Il en va de même pour votre question sur les « effets négatifs », monsieur Hammadi, même si je ne qualifierais pas nécessairement de négatives les incidences du CICE sur les relations interentreprises. Il s'agit de savoir en quoi l'introduction de la mesure affecte, dans les conditions de marché de certains secteurs, les relations entre fournisseurs et distributeurs. On peut envisager la question d'un point de vue normatif, mais on peut aussi l'envisager comme une question de fait : selon les conditions de concurrence de leur secteur, les entreprises ont-elles été amenées à baisser leurs prix ou à conserver le bénéfice du CICE, et en quoi cela a-t-il affecté leur comportement ? Ce qui nous renvoie au problème général de l'observation du comportement des entreprises, devant lequel nous sommes encore désarmés faute de données disponibles. Cela dit, la question est importante et devra être examinée. Pour étudier la répartition du bénéfice du CICE, il ne faut pas traiter les entreprises de manière indifférenciée, mais en fonction de leur exposition à la concurrence internationale, du caractère plus ou moins concurrentiel, monopsonique ou oligopsonique du marché sur lequel elles se trouvent, etc. Comme toujours en matière fiscale se pose le problème de l'incidence : telle mesure vise tel objet, mais son effet peut se retrouver ailleurs.
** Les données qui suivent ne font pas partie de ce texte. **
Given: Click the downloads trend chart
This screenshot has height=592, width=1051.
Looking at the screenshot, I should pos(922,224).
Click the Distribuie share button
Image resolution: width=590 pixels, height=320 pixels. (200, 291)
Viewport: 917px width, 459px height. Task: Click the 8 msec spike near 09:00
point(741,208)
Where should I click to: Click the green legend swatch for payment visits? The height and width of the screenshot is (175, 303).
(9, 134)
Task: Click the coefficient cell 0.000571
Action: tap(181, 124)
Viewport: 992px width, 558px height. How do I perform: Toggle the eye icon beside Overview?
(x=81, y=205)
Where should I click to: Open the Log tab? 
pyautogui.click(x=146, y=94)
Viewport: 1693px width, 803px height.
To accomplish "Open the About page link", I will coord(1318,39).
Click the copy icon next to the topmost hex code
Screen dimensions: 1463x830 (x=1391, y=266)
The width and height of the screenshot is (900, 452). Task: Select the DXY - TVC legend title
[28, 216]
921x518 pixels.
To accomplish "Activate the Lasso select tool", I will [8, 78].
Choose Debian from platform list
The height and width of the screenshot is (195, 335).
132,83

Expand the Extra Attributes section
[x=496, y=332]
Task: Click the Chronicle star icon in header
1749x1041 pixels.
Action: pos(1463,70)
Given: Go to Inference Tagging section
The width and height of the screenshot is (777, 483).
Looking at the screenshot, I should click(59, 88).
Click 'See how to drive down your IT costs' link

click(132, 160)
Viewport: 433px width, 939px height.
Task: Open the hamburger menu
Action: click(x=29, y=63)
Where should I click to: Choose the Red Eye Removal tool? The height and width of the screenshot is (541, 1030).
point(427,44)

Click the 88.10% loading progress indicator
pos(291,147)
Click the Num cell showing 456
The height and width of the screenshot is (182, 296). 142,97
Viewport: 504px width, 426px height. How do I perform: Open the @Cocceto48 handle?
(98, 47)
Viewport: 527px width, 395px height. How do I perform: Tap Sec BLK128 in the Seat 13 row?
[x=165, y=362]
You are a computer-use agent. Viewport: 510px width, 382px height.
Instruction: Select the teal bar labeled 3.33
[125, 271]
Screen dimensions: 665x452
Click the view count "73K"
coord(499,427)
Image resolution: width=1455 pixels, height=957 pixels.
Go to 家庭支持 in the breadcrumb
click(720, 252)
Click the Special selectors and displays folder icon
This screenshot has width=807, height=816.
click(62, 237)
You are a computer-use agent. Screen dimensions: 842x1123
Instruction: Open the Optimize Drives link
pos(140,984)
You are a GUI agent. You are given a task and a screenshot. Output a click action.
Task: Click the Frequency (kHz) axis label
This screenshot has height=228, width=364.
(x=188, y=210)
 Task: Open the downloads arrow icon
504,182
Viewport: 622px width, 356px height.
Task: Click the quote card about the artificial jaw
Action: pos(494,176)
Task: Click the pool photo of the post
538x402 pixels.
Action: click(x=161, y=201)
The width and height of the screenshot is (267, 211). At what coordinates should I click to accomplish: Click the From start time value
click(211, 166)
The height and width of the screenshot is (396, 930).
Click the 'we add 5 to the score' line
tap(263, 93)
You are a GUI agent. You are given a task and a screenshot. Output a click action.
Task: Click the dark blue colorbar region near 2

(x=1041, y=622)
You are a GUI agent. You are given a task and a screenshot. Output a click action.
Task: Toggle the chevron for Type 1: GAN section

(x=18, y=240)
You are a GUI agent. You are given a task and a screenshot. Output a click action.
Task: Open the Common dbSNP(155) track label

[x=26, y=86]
Cela rejoint la question sur la mesure de l'impact du CICE sur la chaîne de valeur. Nous avons, jusqu'à présent, exploité des données individuelles d'entreprises en croisant les fichiers de sociétés exportatrices avec les fichiers de déclarations annuelles de salaires, afin de savoir comment le CICE se répartissait entre entreprises exportatrices et non exportatrices. Ces données individuelles remontent à 2011. Il s'agit d'informations structurelles très fiables, mais qui ne peuvent évidemment nous renseigner sur les comportements postérieurs à l'introduction du CICE.

Il nous faudra aussi déterminer comment la mesure a affecté la chaîne de valeur. Les entreprises sous-traitantes transfèrent-elles, par le biais des prix ou par celui de la qualité, une partie du bénéfice du CICE aux entreprises exportatrices ?

La question de l'effet en termes d'emplois nets et du coût par emploi créé relève, quant à elle, des évaluations macroéconomiques que j'évoquais. Nous disposons à l'heure actuelle de simulations ex ante, fondées sur l'évaluation de l'impact des différentes mesures par les modélisateurs. Le comité de suivi, lui, procédera à partir d'éléments d'appréciation ex post et établira des comparaisons sur la base de l'observation du comportement réel des entreprises.

S'agissant du taux de marge, l'hétérogénéité est surtout sensible entre les secteurs – notamment industriels – qui sont exposés à la concurrence internationale et ceux qui ne le sont pas. La situation des premiers, bien analysée dans le rapport Gallois, reste préoccupante. Certaines entreprises se sont engagées dans une concurrence par les prix, avec toutes les conséquences que cela entraîne sur leur rentabilité et leurs capacités d'innovation et de développement.

Cela doit nous conduire à réfléchir à la manière de répondre à la distorsion intersectorielle qui se dessine dans l'économie française entre les secteurs fortement soumis à la concurrence et les secteurs qui y sont moins soumis et où des comportements de rente peuvent se développer.

Quant à la répartition entre investissements défensifs et offensifs, nous ne pourrons l'aborder que plus tard, lorsque nous disposerons des éléments nécessaires. Ce ne sera pas facile, la traçabilité étant, par nature, très imparfaite.